L’Head Coach del Milan Sergio Conceiçao parla alla vigilia del derby-finale di Supercoppa Italiana.
“Spero che la squadra stia meglio di me, che non sto tanto bene. Stiamo preparando questa finale contro l’Inter, una squadra forte abituata a vincere tanto con lo stesso allenatore”.
Così esordisce l’allenatore del Milan Sergio Conceiçao nel corso della consueta conferenza stampa che lo trova ancora febbricitante e non al top della forma.
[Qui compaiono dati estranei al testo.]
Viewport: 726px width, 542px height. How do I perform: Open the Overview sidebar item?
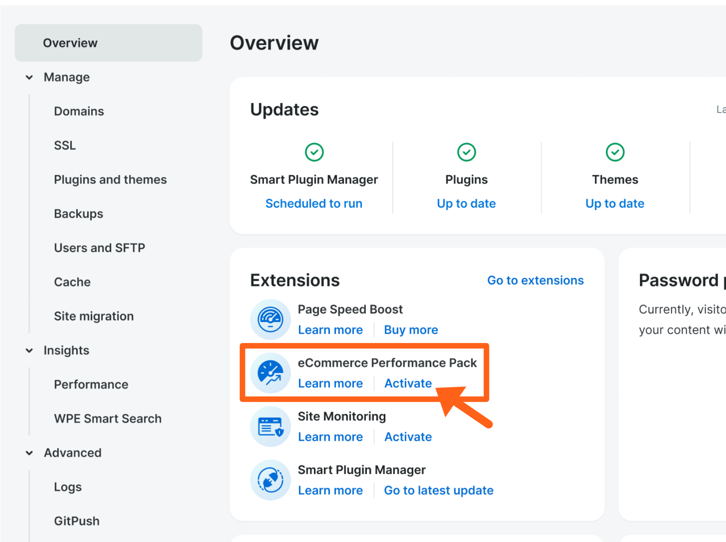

-“Noi dobbiamo guardare a noi stessi, è difficile ma dobbiamo essere uomini. Non possiamo dimenticare di avere un giorno di riposo in meno, ci sono 4-5 giocatori al top. Questa è la realtà, ma non voglio trovare scuse”, ha aggiunto.
Rispetto per tutti, paura di nessuno
Sul suo passato all’Inter: -“Ho rispetto per tutte le squadre in cui ho giocato, ma il sentimento è lo stesso. Io penso ai miei giocatori, ho tanta voglia di preparare bene le cose perché sappiano cosa fare domani per riuscire a vincere. Questa è la cosa più importante: la nostra convinzione, ambizione e la fame di vincere”.
“Un mezzo passo l’abbiamo fatto, ne manca un altro. Ci sono delle difficoltà, ma la vita è così: dalle difficoltà a volta nascono belle cose”, ha detto. “Io ho avuto tanti bravi allenatori, ma Eriksson ci ha marcato tutti. Ce l’ho nel cuore, come tutti i giocatori di quella squadra. Ma ho avuto anche Malesani e Sacchi, gli allenatori italiani sono stati importanti. L’Italia è stata importante per me ed è un grande onore essere qui”, ha concluso Conceiçao.

“Leao? Abbiamo un allenamento nel pomeriggio, valutiamo. Sicuramente non ha i novanta minuti. Prima guardiamo se è disponibile, poi vedremo domani se gioca o no” .
Chiude così la conferenza l’allenatore del Milan Conceiçao.